Außerdem beobachtete Rose, dass Sarah sich zwar sehr zurückhaltend im Umgang mit anderen Menschen verhielt, man sich aber vollkommen auf sie verlassen konnte. Und die Whiskysorten der eigenen Brennerei kannte sie inzwischen auswendig. Darüber hinaus erklärte sie anschaulich deren Geschmacksrichtungen. „Der Whisky zergeht auf der Zunge wie ein aufgehendes Rosenblatt!“, hatte Rose Sarah einmal einen recht jungen Single Malt beschreiben hören. Sie selbst hätte den Whisky nicht treffender charakterisieren können, hatte sie während ihrer Beobachtung gedacht. Rose war entzückt gewesen, weil Sarahs blumige Sprache exakt das Gefühl auf der Zunge und im Mund beschrieb, dass die Whiskys der MacGadden-Brennerei hervorriefen. Die Kunden rissen ihr daraufhin den Whisky förmlich aus der Hand.

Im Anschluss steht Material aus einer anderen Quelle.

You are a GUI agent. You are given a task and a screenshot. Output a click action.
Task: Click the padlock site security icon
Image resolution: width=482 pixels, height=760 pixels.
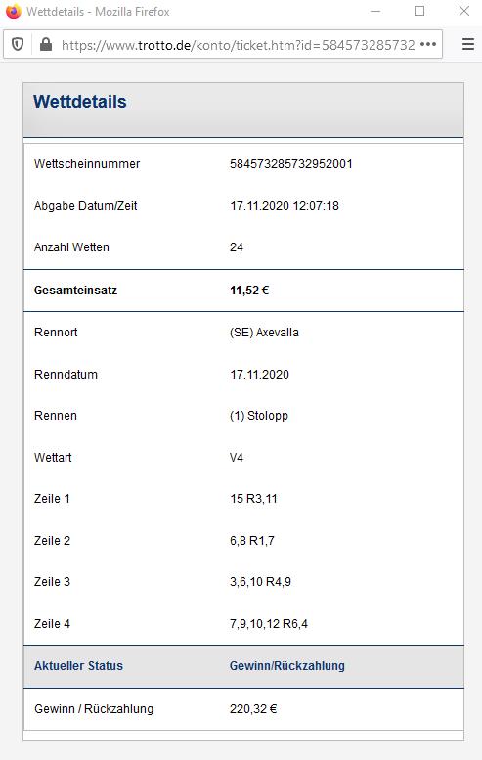click(46, 45)
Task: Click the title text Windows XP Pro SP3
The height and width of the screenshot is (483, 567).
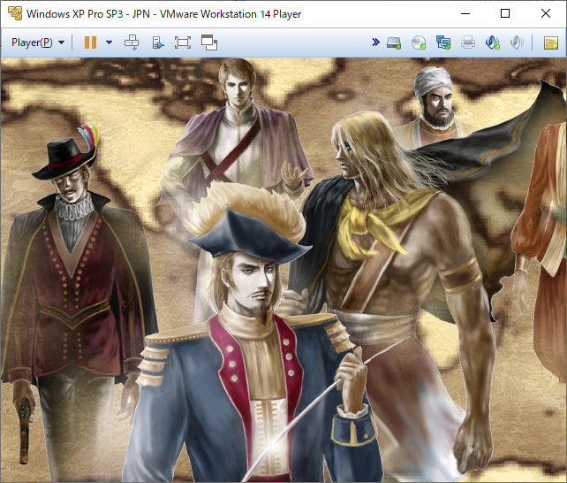Action: pyautogui.click(x=75, y=14)
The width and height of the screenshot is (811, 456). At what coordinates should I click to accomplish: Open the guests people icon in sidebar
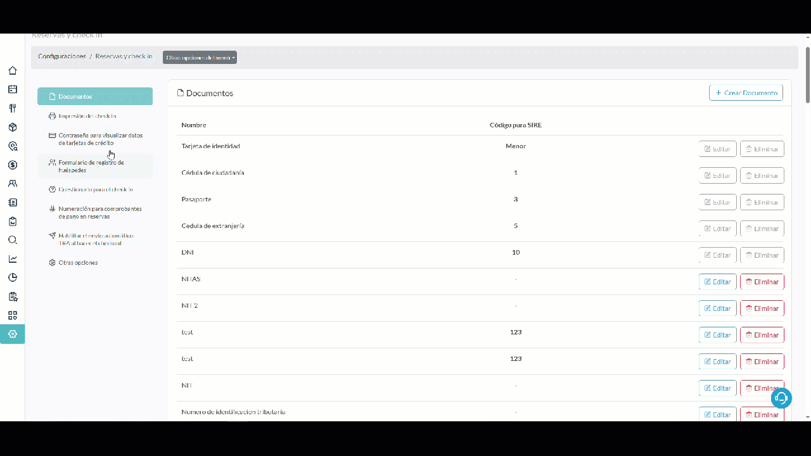13,184
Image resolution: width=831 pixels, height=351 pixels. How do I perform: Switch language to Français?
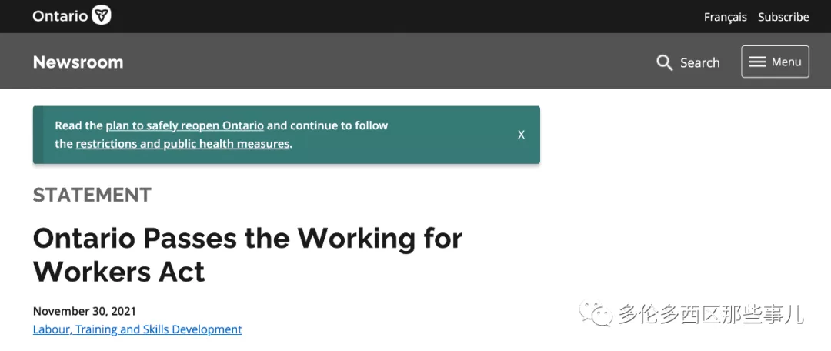(725, 17)
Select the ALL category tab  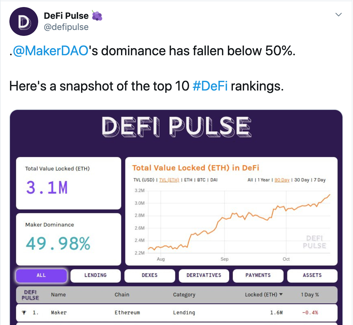[x=41, y=275]
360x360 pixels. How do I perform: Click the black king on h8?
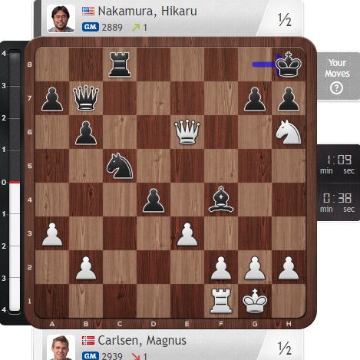pyautogui.click(x=289, y=64)
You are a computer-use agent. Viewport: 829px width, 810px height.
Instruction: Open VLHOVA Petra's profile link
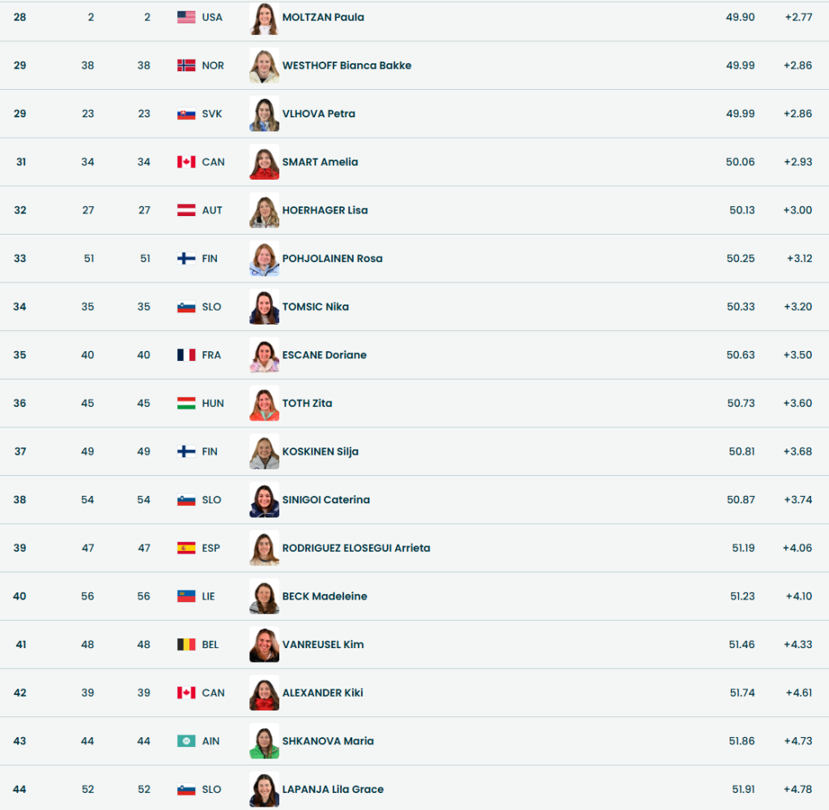pos(318,114)
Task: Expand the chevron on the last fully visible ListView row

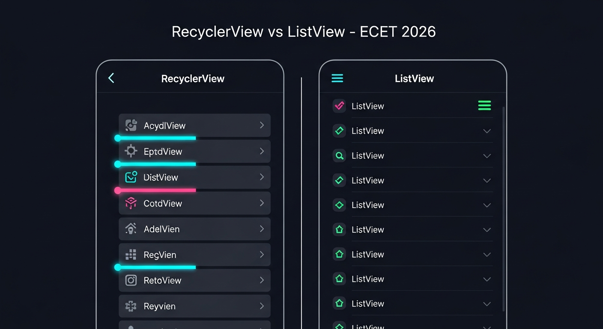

Sarah konnte außerdem die Herstellungsarten wunderbar erklären. Sie wusste, welcher Whisky wie lange in welchem Eichenfass gelagert gewesen war und welche Sorte eher in einem Metallfass lagern musste, um seine Aromen zu entfalten. Allein – sie hatte bislang keinen einzigen Tropfen des Whiskys probiert. Weder bei den Verkostungen, die Rose regelmäßig im Laden für die Touristen anbot, noch bei den mittäglichen Zusammenkünften. Rose war sich nicht sicher, ob es eine gute Werbung war, wenn ihre beste Mitarbeiterin gar keinen Whisky zu sich nahm. Aber sie konnte Sarah natürlich nicht zum Probieren zwingen. Woher sie allerdings das Gefühl eines Whiskys auf der Zunge und im Mund beschreiben konnte, war zunächst ein Geheimnis für Rose. Vielleicht lüftete sie es bald. Irgendwann.
„Sei doch froh“, hatte Mildred gemeint. „Besser als James, der dir den ganzen Laden leer gesoffen hat.“ Drastisch, aber wahr, hatte Rose ihr in Gedanken zugestimmt und nicht weiter nachgefragt. Ob Mildred etwas über Sarahs Abstinenz wusste?